Nel 1962 Lo Rosso era un giovane rigattiere e aveva trovato la tela arrotolata fra le cianfrusaglie di una discarica.

Pompei. Gli scavi
Pompei. Gli scavi

«Luigi, che è ‘stu sgorbio?». Annina. La moglie di Luigi Lo Rosso, rigattiere di Pompei, commentó così il quadro ben spazzolato.
Nel 1962 Lo Rosso era un giovane rigattiere e aveva trovato la tela arrotolata fra le cianfrusaglie di una discarica. È l’inizio della lunga storia di un quadro, «Volto di donna», e di una famiglia, i Lo Rosso appunto, che ha vissuto per quasi mezzo secolo in funzione di quel quadro.

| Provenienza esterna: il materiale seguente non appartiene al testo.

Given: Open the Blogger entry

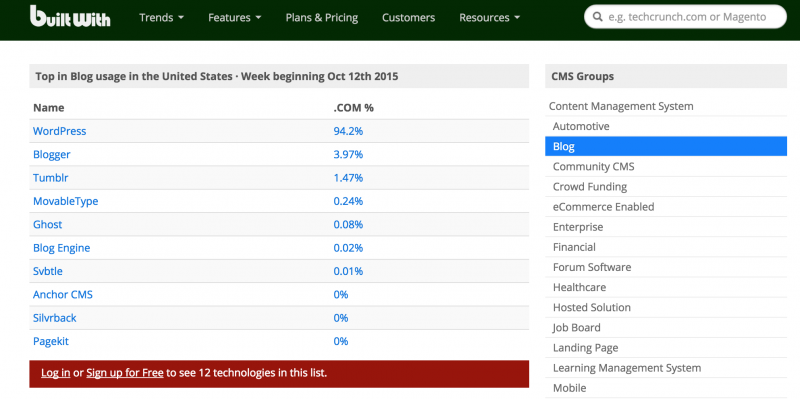Looking at the screenshot, I should [52, 155].
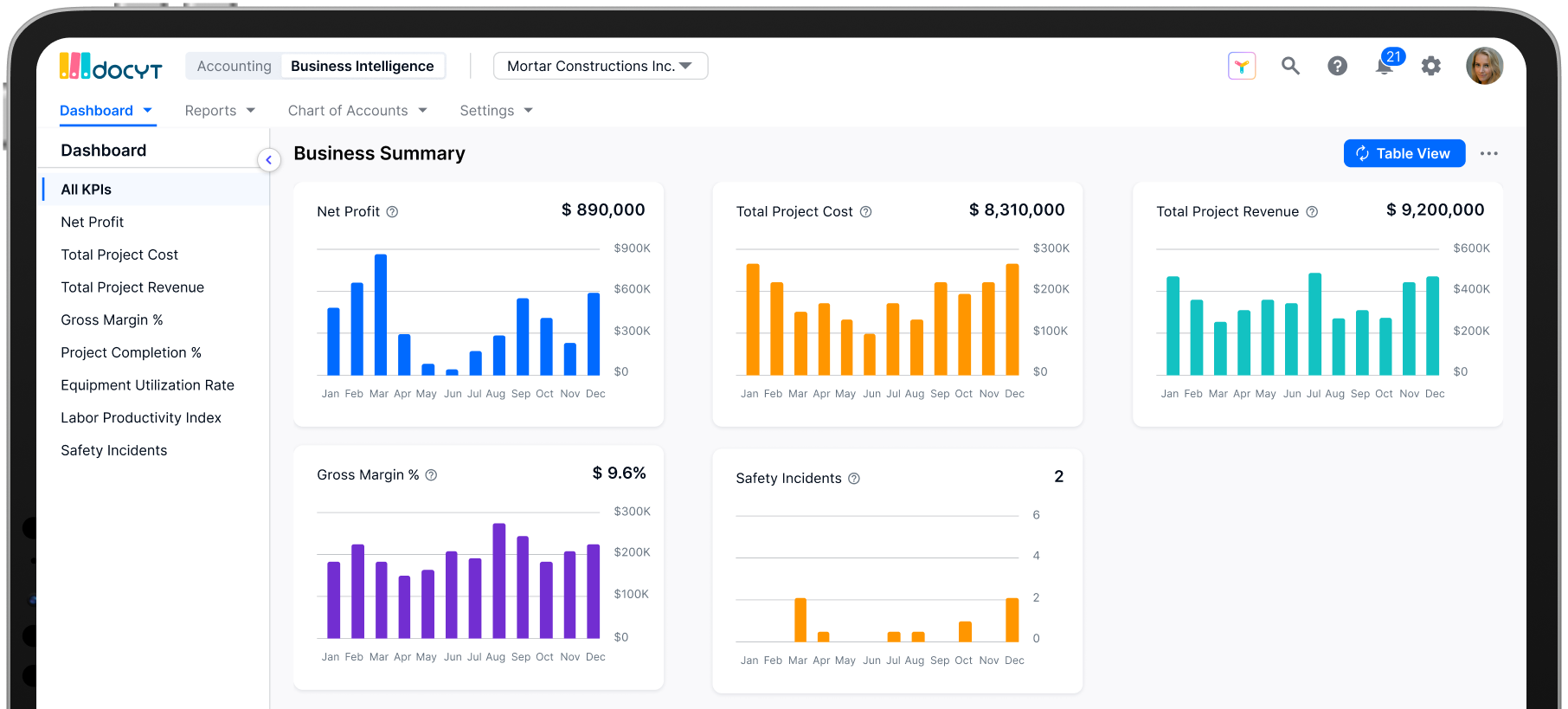The width and height of the screenshot is (1568, 709).
Task: Click the Docyt logo
Action: tap(111, 67)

Un’altalena di sogni e delusioni dove entrano in gioco personaggi di vario ordine e grado: esperti d’arte, millantatori, periti di vaglia, tre poliziotti, fra cui un campione olimpico di canottaggio, e pure una ventina di carabinieri che hanno animato un’indagine giudiziaria tenuta sempre segreta e culminata lo scorso anno con un sequestro e dissequestro della tela. La ragione di tanto interesse è nella firma: Pablo Picasso.

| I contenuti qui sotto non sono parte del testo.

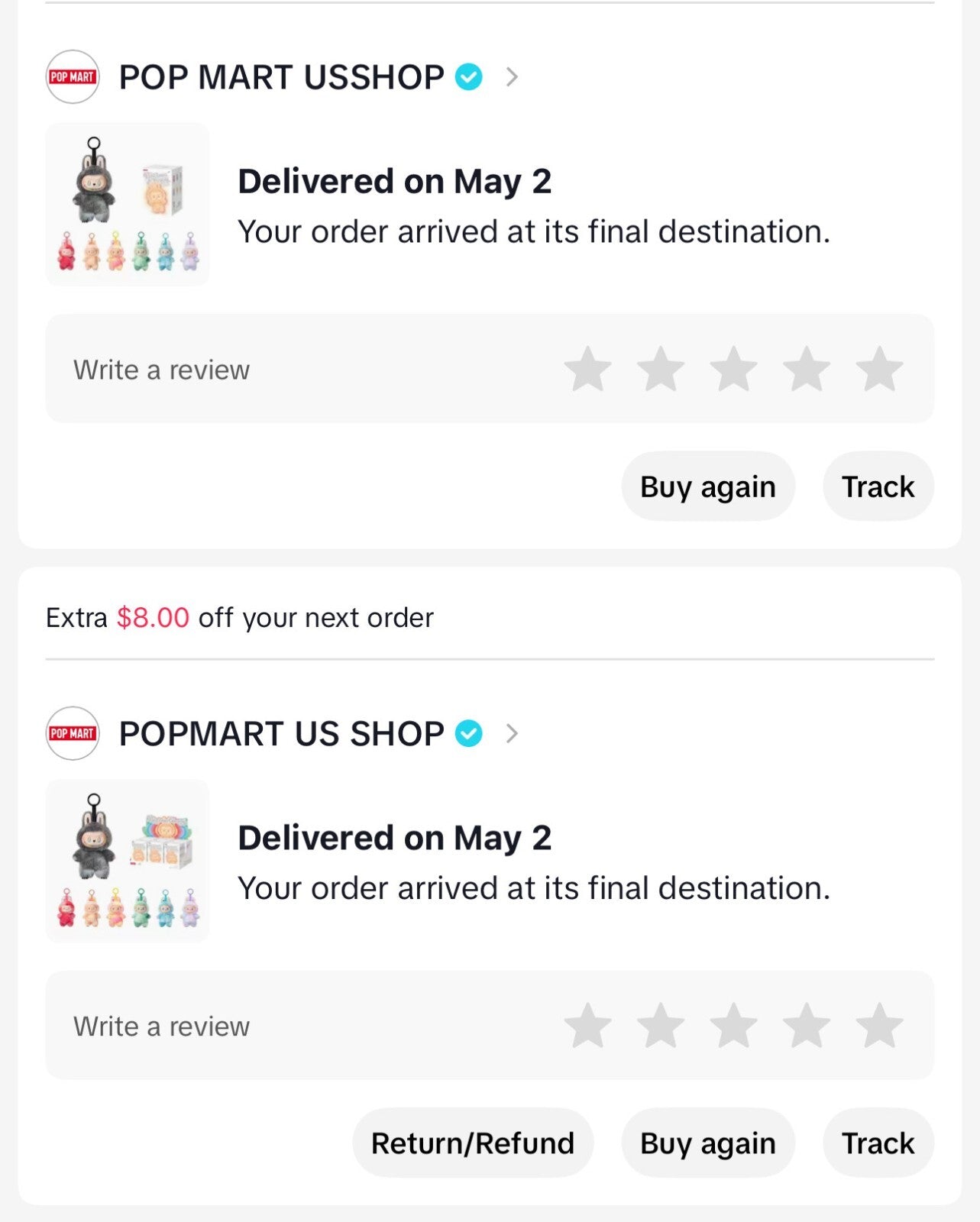Rate first order two stars
The width and height of the screenshot is (980, 1222).
[x=661, y=369]
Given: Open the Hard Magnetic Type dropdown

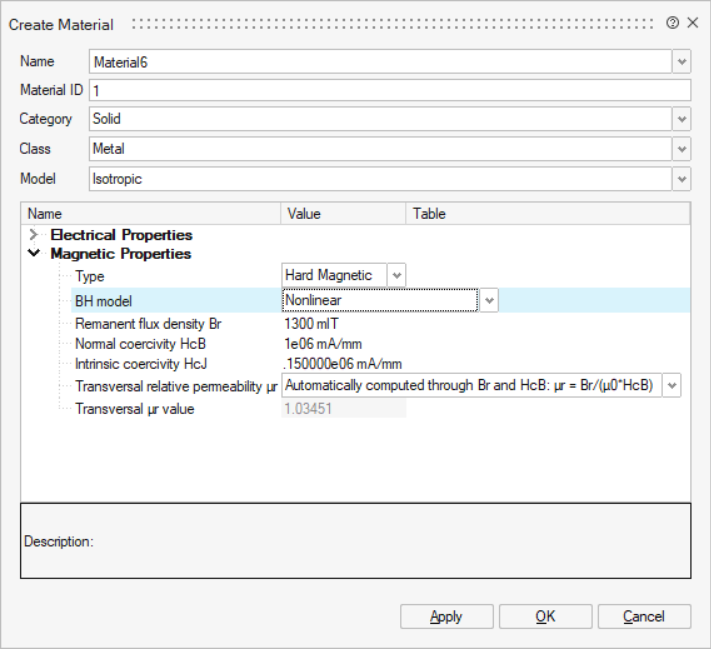Looking at the screenshot, I should point(396,275).
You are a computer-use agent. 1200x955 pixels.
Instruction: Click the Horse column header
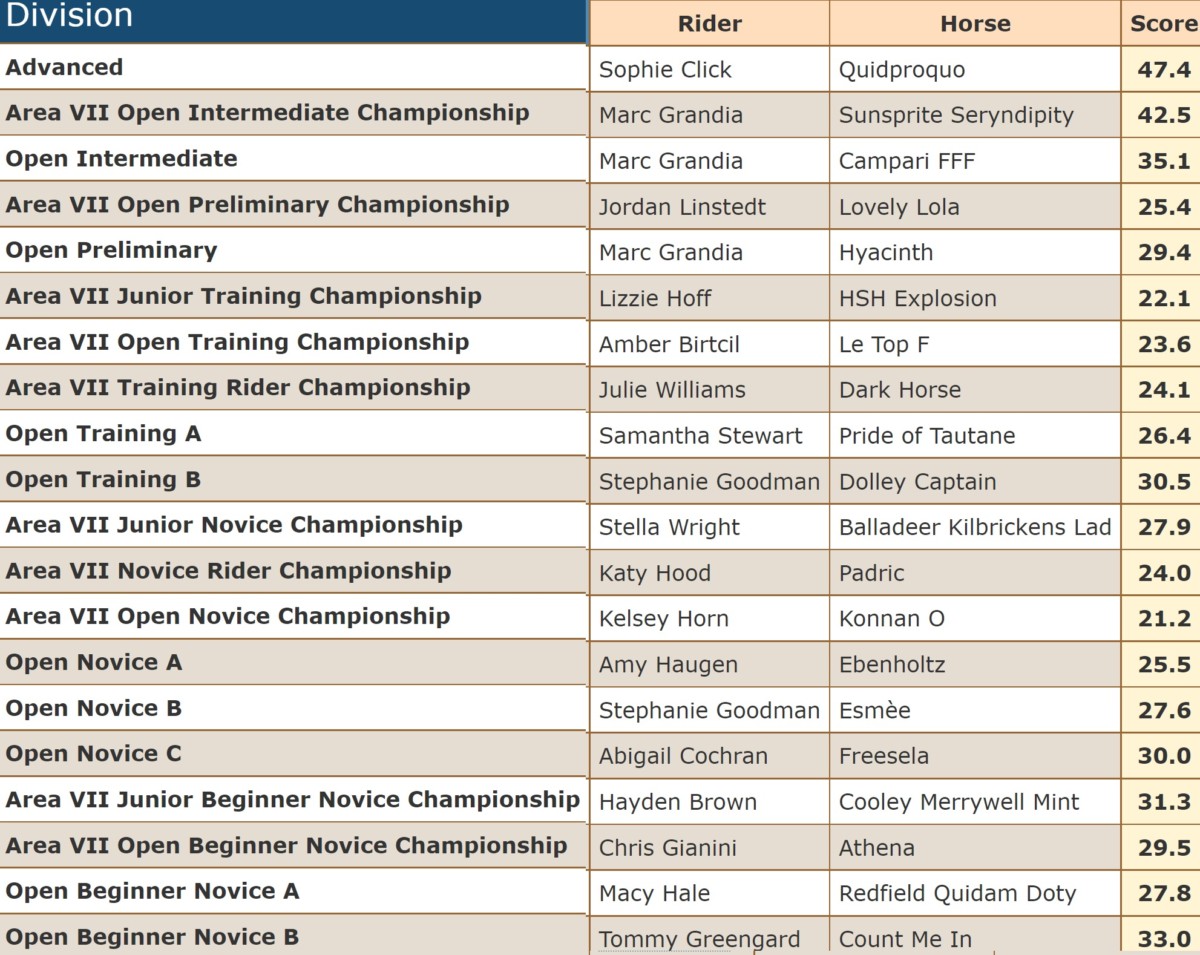(975, 23)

L’unico «Volto di donna» conosciuto, appartenente a una collezione privata, è datato 1941. Gli esperti dicono che è il ritratto cubista di Dora Maar, l’artista e musa di Picasso, con la quale il maestro ebbe una relazione fra il 1935 e il 1943.
La perizia dell’istituto di diagnostica dei beni culturali della Fondazione Cesare Gnudi nel 2005, ha ipotizzato che la tela dei Lo Rosso sia stata prodotta dopo la seconda metà degli anni ’30 e che la firma sia compatibile con quella sulle opere di Picasso riconosciute. Con questa perizia, la famiglia dovette spendere i primi duemila euro.

Costose valutazioni

Altri cinquemila euro li ha portati via lo studio del laboratorio di analisi chimiche Palladio, richiesto da un potenziale acquirente per l’opera; la perizia confermò che i materiali coincidono con quelli utilizzati dall’artista e che la firma non presenta anomalie. Il possibile acquirente, però, voleva la conferma della fondazione Picasso di Parigi ma la famiglia i 300 mila euro per questo studio non li aveva.

La speranza

Dopo di ciò, la tela ha fatto fare alla famiglia il giro del mondo oltre che aver portato via un enorme quantitativo di denaro. Adesso si dice che l’esecuzione sembrerebbe essere successiva agli anni ’20 ma che l’opera sia databile agli anni ’60.  L’ultima speranza per la famiglia, ora assistita dall’esperto d’arte Luca Marcante e dall’avvocato Cesare Dal Maso, è un restauro dell’opera al costo di 10 mila euro per poi poter contattare la fondazione Picasso di Parigi.
Tutti incrociano le dita per questa battaglia iniziata ormai più di 50 anni fa.